Repeat exactly the lines below that lie between the line with "Where should I click to: Open" and the line with "You are a computer-use agent. The width", counting both of those lines as part of the answer.

(SOURCE MATERIAL)

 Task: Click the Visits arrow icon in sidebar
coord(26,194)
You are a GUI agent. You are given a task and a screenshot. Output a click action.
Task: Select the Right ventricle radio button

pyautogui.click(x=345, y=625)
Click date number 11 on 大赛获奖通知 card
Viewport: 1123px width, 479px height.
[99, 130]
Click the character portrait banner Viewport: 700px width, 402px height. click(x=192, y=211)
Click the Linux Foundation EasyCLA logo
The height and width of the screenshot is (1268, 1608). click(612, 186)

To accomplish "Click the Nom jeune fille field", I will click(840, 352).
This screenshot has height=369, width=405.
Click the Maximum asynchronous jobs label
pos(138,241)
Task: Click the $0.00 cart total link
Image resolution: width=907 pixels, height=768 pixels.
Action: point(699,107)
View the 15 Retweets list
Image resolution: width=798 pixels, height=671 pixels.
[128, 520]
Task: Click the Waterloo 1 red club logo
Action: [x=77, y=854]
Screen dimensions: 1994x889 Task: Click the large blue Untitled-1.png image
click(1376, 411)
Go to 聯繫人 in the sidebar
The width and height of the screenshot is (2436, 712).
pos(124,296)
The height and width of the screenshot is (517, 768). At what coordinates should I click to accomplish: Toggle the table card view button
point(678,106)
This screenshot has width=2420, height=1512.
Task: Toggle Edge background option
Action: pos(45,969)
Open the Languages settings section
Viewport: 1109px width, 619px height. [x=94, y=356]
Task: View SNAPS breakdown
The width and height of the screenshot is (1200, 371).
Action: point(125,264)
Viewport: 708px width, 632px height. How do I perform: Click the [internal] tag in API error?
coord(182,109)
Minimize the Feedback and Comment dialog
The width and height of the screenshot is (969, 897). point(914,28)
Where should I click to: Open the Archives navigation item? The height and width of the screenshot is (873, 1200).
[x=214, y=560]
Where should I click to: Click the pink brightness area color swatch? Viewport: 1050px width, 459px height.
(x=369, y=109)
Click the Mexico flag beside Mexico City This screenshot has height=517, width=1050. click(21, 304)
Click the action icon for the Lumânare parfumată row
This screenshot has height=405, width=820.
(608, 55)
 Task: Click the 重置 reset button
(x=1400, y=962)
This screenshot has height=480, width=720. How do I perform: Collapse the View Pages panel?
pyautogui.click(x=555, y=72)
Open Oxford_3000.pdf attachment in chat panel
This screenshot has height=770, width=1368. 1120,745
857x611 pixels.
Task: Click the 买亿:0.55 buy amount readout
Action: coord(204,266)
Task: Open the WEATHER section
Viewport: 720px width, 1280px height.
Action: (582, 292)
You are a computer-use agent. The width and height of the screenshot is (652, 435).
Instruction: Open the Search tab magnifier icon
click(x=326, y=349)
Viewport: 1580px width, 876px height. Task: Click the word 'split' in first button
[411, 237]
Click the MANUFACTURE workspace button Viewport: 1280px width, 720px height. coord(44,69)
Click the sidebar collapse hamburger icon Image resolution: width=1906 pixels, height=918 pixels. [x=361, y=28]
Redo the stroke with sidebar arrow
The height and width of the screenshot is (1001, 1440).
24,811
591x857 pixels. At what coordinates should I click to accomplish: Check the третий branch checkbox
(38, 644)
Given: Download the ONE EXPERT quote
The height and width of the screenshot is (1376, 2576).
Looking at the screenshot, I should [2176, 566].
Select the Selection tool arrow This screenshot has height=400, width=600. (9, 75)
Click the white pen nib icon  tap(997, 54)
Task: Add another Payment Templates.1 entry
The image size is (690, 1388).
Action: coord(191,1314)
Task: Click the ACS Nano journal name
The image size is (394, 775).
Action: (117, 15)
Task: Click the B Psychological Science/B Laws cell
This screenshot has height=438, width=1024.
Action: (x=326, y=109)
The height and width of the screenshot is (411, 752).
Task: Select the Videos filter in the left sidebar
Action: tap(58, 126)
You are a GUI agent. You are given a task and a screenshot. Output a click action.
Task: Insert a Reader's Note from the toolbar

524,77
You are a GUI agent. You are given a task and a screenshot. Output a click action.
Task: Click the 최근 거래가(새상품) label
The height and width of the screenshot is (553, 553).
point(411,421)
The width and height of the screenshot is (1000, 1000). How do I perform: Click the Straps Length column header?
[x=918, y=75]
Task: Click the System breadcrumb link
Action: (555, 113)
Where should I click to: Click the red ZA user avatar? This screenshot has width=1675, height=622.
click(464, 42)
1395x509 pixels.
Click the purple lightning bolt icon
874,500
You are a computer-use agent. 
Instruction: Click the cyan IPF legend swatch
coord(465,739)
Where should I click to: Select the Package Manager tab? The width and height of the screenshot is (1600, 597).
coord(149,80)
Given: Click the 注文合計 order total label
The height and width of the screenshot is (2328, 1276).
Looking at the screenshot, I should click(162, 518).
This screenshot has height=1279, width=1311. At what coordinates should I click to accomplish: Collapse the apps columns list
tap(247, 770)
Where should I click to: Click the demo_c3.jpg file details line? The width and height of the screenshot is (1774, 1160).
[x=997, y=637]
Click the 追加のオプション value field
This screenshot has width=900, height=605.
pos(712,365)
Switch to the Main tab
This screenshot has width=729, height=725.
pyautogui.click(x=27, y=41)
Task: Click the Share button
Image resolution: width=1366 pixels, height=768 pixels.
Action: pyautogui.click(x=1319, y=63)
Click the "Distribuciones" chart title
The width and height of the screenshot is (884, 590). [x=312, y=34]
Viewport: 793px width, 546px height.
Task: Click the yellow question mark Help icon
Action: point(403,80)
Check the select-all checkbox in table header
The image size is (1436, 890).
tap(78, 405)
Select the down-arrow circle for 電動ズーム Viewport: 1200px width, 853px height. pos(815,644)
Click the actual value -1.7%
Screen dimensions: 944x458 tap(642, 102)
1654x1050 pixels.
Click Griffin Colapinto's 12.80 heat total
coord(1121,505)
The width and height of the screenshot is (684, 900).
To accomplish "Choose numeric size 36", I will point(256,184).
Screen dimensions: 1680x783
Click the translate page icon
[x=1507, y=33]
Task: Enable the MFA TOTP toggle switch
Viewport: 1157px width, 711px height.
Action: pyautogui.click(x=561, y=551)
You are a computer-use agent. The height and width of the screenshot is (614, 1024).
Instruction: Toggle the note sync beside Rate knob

(End SOURCE MATERIAL)

◆ **ANSWER SECTION**:
Where should I click to: Open the Archives navigation item? The height and width of the screenshot is (873, 1200).
[x=214, y=560]
Where should I click to: Click the pink brightness area color swatch? Viewport: 1050px width, 459px height.
(x=369, y=109)
Click the Mexico flag beside Mexico City This screenshot has height=517, width=1050. click(21, 304)
Click the action icon for the Lumânare parfumată row
This screenshot has height=405, width=820.
(608, 55)
 Task: Click the 重置 reset button
(x=1400, y=962)
This screenshot has height=480, width=720. How do I perform: Collapse the View Pages panel?
pyautogui.click(x=555, y=72)
Open Oxford_3000.pdf attachment in chat panel
This screenshot has height=770, width=1368. 1120,745
857x611 pixels.
Task: Click the 买亿:0.55 buy amount readout
Action: coord(204,266)
Task: Open the WEATHER section
Viewport: 720px width, 1280px height.
Action: (582, 292)
You are a computer-use agent. The width and height of the screenshot is (652, 435).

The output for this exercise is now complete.